How do instinctual species, the ones without particular intellectual abilities, say bats, do evolve? How did they grew sonar and wings? Asking these questions, and trying to answer them, may open some doors.
Seriously, how long ago the first bat with the first sonar did emerge? Was it before or after the first bat with membrane like wings? Is this another chicken and egg conundrum? Is such knowledge, the knowledge of natural evolution, even attainable?
Because I wonder how many obstacles got to hit the heads of some so-called proto-bats before its lineage eventually grew some defences. Over how long of a period did that happened? Can we even conceptualize how such path to evolution may be occurring?
We know it's slow paced, a multi-generational process. Can such a slow naturally evolving path even apply to us now, modern humans? Or have we bypassed the whole evolution circuitry while crushing all our natural boundaries with science?
Obviously, science works faster than evolution. We know that as a fact. And we also know that science can be terribly and brutally efficient. It breaks all sorts of barriers while trying to focus on some results, where natural evolution seems to slowly weave every change and adaptation through all possible realities over some never-ending ongoing generational shifts.

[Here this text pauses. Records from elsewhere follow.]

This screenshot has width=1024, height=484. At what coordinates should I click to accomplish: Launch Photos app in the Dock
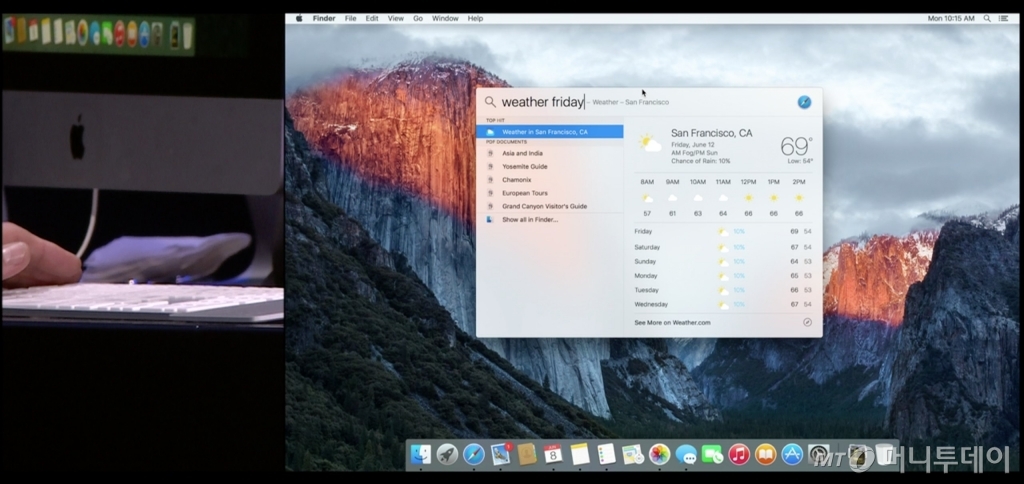coord(659,455)
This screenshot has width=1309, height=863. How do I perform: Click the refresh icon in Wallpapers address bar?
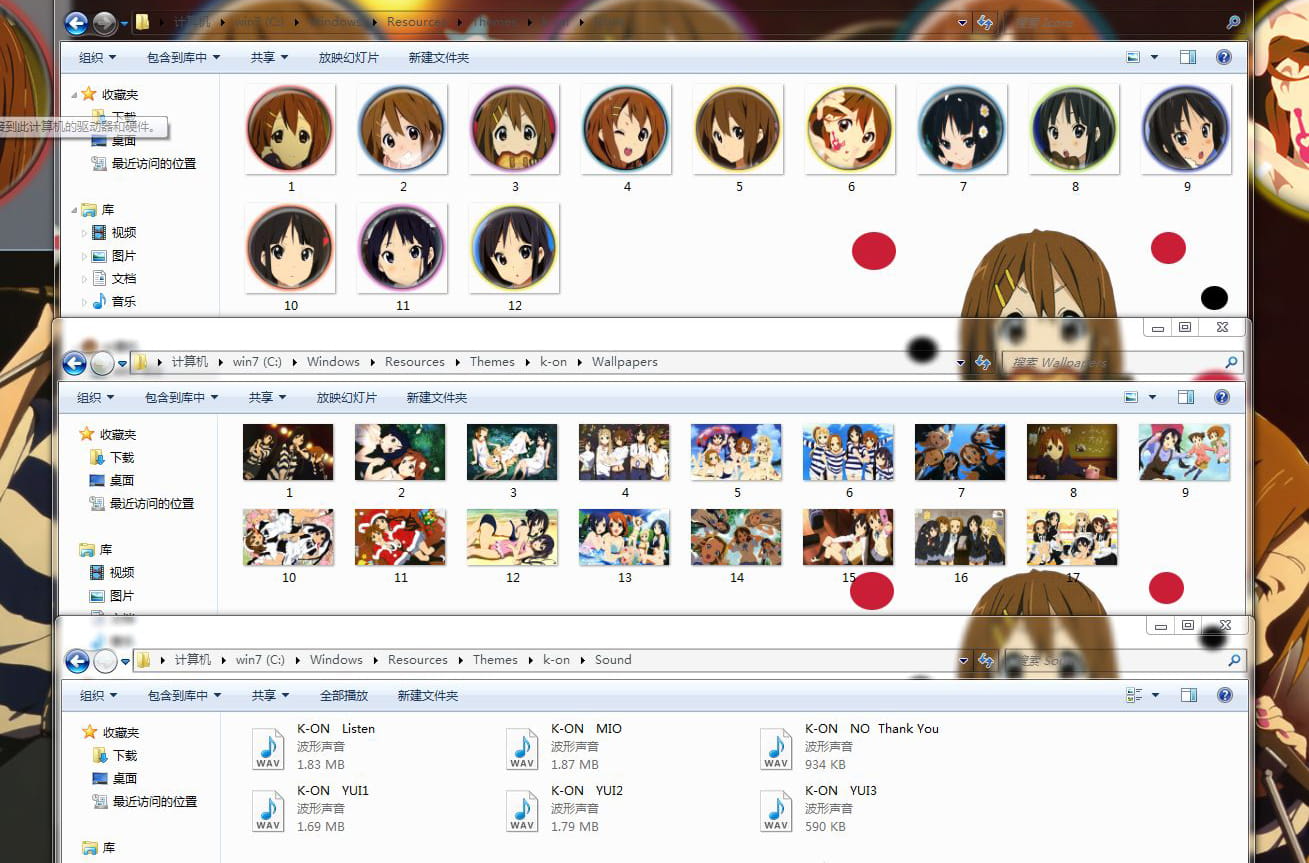(983, 362)
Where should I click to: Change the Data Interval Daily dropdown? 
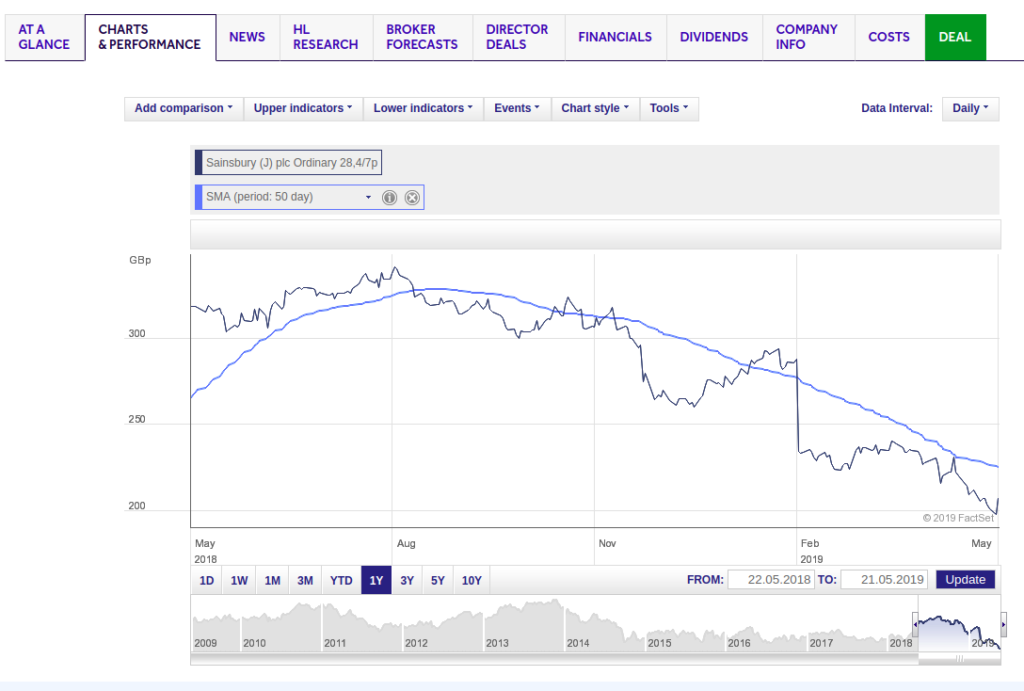pyautogui.click(x=970, y=108)
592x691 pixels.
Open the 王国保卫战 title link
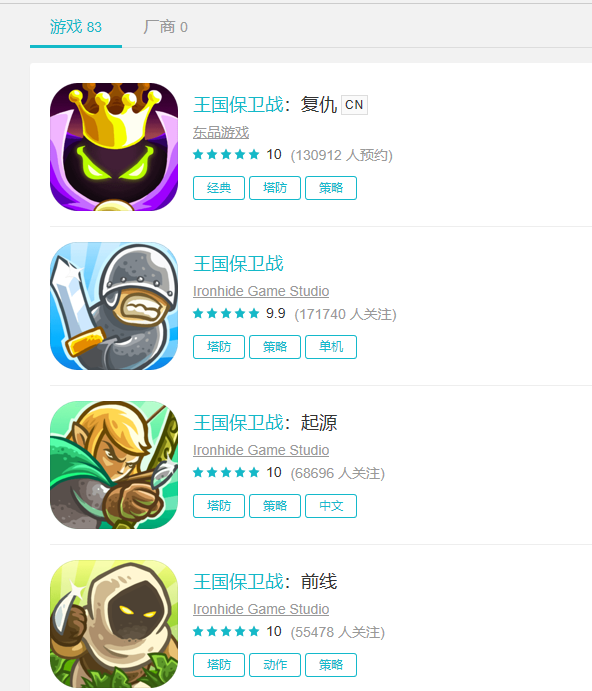pyautogui.click(x=238, y=264)
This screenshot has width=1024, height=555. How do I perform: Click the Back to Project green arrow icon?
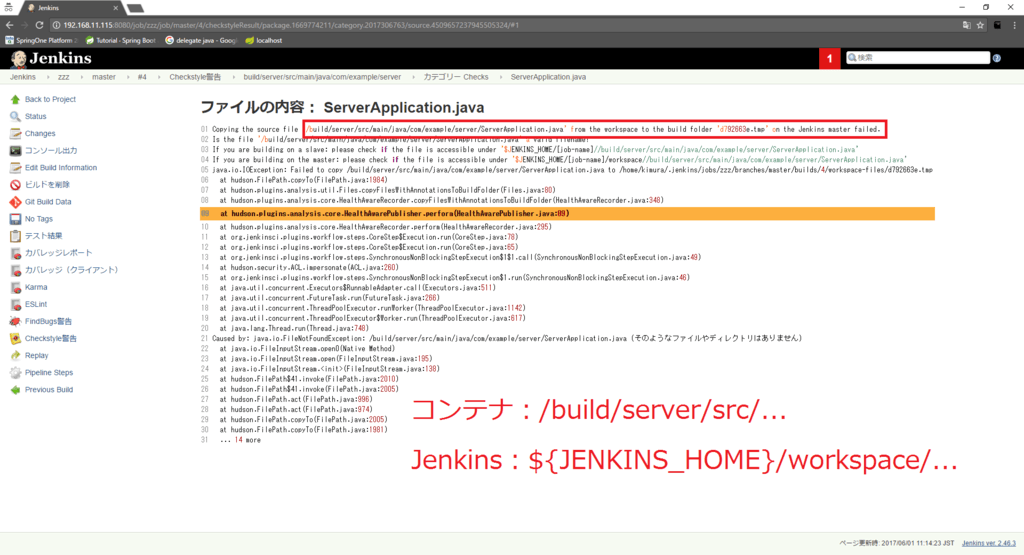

Therefore, evolution is wide, slow and foolproof, where science is focused, fast and forceful, and sketchy. Science breaks things. It sure breaks the living, much faster than evolution can heal it. And we are part of the living. Can science brake us, irremediably, beyond salvation? It probably can.
Then, how about modelling science to have it mimic natural evolution? How about a science that makes sure to respect the living, and its slow paced complexity? How about a science that looks at things through all possible angles? Because while we have been dabbling with human genes for decades now, we've only ended decoding our entire genome a week ago. Just saying.